The Thirteenth Man - J. L. Doty Page 0,78

bogie, they began to decelerate, and with Turmoil’s drive-to-weight ratio they decelerated much faster than the bogie, which meant the Syndonese were rapidly overtaking them.

“We’re at thirty lights, sir . . . twenty . . . ten. He’s just approaching thirty.”

“Remember, hold on to as much sublight velocity as you can. And fire control, launch without my command as soon as you have a targeting solution.”

“Five lights, sir, and she’s getting unstable. And here comes that bogie.”

Charlie’s stomach churned as a gravity wave washed through Turmoil. Then the bogie roared past them, and as her transition wake flooded the ship it slammed them into down-transition.
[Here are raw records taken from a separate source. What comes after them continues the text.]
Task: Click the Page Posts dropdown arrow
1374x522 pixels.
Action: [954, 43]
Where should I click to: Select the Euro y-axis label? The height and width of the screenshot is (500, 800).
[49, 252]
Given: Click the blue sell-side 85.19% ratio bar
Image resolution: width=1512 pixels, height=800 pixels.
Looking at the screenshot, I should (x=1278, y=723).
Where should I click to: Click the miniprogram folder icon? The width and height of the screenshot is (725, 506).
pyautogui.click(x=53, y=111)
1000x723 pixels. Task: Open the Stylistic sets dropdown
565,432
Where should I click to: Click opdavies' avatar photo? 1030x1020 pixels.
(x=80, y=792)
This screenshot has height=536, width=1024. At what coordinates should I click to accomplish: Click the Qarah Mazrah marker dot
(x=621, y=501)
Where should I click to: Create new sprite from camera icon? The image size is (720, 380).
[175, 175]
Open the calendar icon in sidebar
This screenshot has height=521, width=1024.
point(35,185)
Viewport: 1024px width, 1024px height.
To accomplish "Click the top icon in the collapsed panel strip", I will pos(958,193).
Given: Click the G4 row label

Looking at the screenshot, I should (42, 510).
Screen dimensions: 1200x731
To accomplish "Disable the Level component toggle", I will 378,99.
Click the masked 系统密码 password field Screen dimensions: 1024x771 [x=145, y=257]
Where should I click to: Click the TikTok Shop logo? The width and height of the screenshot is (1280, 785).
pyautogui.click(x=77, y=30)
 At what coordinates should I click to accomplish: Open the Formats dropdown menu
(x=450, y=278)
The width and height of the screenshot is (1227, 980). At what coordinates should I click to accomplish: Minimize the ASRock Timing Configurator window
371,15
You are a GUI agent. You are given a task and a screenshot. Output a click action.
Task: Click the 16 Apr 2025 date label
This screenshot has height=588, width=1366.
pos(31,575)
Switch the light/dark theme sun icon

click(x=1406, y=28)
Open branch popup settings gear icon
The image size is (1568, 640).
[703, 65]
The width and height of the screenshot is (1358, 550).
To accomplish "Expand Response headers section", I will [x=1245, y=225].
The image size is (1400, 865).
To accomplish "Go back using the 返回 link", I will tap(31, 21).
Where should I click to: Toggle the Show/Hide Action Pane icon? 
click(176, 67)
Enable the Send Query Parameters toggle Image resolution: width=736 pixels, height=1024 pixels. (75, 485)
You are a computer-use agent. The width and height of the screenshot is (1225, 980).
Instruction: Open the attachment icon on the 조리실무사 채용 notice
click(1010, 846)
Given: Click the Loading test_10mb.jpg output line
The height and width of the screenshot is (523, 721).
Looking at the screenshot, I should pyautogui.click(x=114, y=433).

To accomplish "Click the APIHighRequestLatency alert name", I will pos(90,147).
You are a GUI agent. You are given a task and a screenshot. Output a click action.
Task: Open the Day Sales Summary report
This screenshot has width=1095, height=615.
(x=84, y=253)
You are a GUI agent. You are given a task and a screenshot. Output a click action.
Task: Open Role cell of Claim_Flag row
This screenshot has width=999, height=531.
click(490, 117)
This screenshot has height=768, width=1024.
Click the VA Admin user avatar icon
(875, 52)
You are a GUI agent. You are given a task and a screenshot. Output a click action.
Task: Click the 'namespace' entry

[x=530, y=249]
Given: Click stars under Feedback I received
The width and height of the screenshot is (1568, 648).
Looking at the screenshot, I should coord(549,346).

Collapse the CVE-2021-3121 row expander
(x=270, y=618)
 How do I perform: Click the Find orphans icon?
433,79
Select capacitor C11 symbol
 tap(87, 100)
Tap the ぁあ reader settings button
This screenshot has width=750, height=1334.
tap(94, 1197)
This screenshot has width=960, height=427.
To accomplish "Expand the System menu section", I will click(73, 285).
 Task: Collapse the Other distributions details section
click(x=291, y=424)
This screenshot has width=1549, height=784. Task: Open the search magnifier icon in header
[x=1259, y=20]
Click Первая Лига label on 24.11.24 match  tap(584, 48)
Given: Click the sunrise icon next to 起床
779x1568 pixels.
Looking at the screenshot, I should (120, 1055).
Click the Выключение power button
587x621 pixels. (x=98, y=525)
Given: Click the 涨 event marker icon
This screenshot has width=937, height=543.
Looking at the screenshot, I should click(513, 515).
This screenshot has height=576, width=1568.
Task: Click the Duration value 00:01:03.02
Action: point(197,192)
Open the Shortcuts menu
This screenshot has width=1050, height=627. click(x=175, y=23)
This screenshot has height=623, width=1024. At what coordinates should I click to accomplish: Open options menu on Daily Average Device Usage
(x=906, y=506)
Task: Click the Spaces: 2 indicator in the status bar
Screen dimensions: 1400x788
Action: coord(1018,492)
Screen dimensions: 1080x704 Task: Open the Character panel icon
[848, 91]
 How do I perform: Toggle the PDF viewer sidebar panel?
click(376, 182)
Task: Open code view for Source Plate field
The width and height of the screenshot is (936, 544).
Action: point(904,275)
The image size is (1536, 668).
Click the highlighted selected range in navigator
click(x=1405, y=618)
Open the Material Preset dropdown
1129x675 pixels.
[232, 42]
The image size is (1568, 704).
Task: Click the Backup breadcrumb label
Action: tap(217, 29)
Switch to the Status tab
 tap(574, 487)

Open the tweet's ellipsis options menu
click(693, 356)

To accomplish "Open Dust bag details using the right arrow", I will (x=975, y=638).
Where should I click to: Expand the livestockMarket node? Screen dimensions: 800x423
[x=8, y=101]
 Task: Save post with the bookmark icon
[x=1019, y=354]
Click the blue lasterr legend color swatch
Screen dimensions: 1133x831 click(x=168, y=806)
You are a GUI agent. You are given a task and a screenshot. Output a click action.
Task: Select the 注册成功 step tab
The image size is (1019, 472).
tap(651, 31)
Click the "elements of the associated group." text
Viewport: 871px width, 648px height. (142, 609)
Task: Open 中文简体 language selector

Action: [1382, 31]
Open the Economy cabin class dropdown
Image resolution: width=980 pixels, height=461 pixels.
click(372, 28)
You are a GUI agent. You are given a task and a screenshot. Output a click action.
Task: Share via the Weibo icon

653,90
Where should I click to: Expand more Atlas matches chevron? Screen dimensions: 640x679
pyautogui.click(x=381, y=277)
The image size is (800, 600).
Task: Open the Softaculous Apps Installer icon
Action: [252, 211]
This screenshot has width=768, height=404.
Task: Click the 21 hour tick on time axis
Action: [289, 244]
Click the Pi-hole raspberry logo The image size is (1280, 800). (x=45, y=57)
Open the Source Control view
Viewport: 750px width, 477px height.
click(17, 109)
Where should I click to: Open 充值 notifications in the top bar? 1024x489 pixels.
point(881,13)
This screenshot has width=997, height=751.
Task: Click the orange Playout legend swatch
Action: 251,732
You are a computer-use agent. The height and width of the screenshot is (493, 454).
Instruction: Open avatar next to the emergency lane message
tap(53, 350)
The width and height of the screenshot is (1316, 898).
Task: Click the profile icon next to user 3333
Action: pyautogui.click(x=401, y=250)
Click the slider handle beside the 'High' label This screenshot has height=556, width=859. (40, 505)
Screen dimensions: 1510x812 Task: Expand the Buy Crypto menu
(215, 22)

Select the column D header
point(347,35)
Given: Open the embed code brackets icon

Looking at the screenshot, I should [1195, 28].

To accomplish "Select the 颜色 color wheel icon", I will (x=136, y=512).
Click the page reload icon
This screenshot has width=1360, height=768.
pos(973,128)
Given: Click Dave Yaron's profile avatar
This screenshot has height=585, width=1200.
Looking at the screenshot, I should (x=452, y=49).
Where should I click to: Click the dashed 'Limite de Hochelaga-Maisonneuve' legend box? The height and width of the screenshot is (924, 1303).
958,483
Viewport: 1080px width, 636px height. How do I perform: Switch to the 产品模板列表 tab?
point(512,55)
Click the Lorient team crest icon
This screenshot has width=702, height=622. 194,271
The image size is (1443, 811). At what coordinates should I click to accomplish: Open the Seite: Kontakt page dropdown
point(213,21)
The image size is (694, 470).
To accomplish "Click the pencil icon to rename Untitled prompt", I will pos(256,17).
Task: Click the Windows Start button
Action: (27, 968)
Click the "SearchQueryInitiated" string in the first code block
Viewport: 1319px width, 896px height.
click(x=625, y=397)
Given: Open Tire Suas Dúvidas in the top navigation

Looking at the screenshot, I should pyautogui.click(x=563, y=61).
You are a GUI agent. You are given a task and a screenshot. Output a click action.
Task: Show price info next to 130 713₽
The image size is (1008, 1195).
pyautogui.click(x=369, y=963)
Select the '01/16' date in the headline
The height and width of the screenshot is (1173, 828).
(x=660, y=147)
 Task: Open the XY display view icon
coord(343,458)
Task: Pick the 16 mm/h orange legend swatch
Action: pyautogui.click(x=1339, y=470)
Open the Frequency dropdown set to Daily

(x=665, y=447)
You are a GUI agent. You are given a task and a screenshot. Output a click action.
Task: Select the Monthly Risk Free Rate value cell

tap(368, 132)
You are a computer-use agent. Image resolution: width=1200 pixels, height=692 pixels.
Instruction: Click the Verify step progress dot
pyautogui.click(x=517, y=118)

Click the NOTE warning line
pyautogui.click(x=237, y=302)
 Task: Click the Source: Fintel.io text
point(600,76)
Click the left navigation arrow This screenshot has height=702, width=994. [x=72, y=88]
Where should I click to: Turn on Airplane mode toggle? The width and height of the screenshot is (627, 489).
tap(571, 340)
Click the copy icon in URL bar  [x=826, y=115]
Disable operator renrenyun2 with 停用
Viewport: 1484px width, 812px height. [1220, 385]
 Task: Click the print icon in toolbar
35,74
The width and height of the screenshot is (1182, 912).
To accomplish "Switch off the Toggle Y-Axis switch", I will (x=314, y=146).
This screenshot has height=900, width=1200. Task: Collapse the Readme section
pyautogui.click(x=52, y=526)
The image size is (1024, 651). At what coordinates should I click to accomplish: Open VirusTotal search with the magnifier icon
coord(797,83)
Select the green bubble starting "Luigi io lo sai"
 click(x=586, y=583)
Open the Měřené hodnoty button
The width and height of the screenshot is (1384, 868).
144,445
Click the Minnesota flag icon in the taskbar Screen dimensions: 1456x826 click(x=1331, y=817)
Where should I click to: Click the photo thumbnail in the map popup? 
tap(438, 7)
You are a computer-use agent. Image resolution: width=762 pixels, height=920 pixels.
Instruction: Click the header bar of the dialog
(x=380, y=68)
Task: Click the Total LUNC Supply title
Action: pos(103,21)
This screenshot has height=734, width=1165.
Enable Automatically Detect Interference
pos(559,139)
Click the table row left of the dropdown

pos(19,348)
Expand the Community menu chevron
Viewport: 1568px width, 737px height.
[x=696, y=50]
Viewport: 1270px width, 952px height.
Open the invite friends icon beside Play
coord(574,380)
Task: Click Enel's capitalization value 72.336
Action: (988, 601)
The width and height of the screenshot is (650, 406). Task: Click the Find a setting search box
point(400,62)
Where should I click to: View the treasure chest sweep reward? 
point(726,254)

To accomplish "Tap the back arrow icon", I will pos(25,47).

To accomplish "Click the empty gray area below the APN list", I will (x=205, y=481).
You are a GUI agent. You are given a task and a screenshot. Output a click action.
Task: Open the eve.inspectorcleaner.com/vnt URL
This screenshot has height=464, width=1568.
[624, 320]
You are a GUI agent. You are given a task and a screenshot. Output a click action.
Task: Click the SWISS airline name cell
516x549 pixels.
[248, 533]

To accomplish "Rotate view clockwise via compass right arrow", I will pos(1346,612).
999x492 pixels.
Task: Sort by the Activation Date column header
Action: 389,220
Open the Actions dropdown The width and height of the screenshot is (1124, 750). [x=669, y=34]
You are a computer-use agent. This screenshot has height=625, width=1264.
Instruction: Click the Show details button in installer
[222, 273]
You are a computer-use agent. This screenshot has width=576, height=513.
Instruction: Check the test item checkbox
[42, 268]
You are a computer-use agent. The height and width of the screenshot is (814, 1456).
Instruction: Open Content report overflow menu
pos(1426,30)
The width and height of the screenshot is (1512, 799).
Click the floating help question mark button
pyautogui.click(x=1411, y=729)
“All stop,” Charlie shouted. “Rig for silent running.”

“There she goes, sir.”

The bogie down-transited, and almost simultaneously Roacka growled, “Targeted. Torpedo away.”

Turmoil’s hull thrummed with the characteristic sound of a transition launch. Then only a second later Charlie’s navigational screens went blank as the warhead detonated, the power plant readings dropped off scale, lights dimmed, and shipboard gravity disappeared as all noncritical systems shut down.

“Seth,” Charlie said. “What have you got?”

“Detonation was exactly on target, sir, two hundred meters off their bow. They’ve cut drive and are coasting, don’t appear to be taking any action, don’t appear to have noticed us. We’re coasting at point-nine lights. They’re coasting at point-two. I think it worked, sir.”

The entire crew breathed a collective sigh of relief. Then someone let out a whoop, and a contagious round of backslapping and cheering followed. It had worked, at least so far. They’d gotten their transition velocity as close to one light as they could before down-transiting, and they’d retained almost one light of sublight velocity, all of which helped minimize their transition flare. They’d also down-transited close to the bogie, and at almost the same moment, so the bogie’s much greater flare masked their own. It also masked the launch of the torpedo. Any ships in the vicinity, or any station or planet based monitoring systems, might spot what appeared to be a faint echo of the larger ship’s flare. But that wasn’t uncommon, and would in all probability raise no concerns. Now, Charlie would have to wait to see if the second part of his plan worked.

Turmoil was coasting at point-nine lights into the gravitational well of the Istannan system, and since Turmoil wasn’t supposed to exist, they were going to coast right through the system and out the other side before powering back up. During such routine hours Charlie spent a lot of time thinking about Starfall and the overlord key. He’d even visited Finalsa recently, to speak to his bankers there, in hopes that they might have a package for him from Cesare. Sague, Aziz, and Ethallan all regularly funneled funds into the same numbered investment account on Finalsa, though none of them had access to those funds or even information on the state of the account. Charlie learned that the money had been carefully invested. There was enough there for him to build a few more hunter-killers, but that was it. Perhaps, now that Andyne-Borregga was coming online, he could expand the shipyard there to something more than repair-and-supply. But that would take months, and in any case, he still had to come up with a way of funding larger hulls if he wanted to oppose Goutain and Lucius with any kind of effectiveness.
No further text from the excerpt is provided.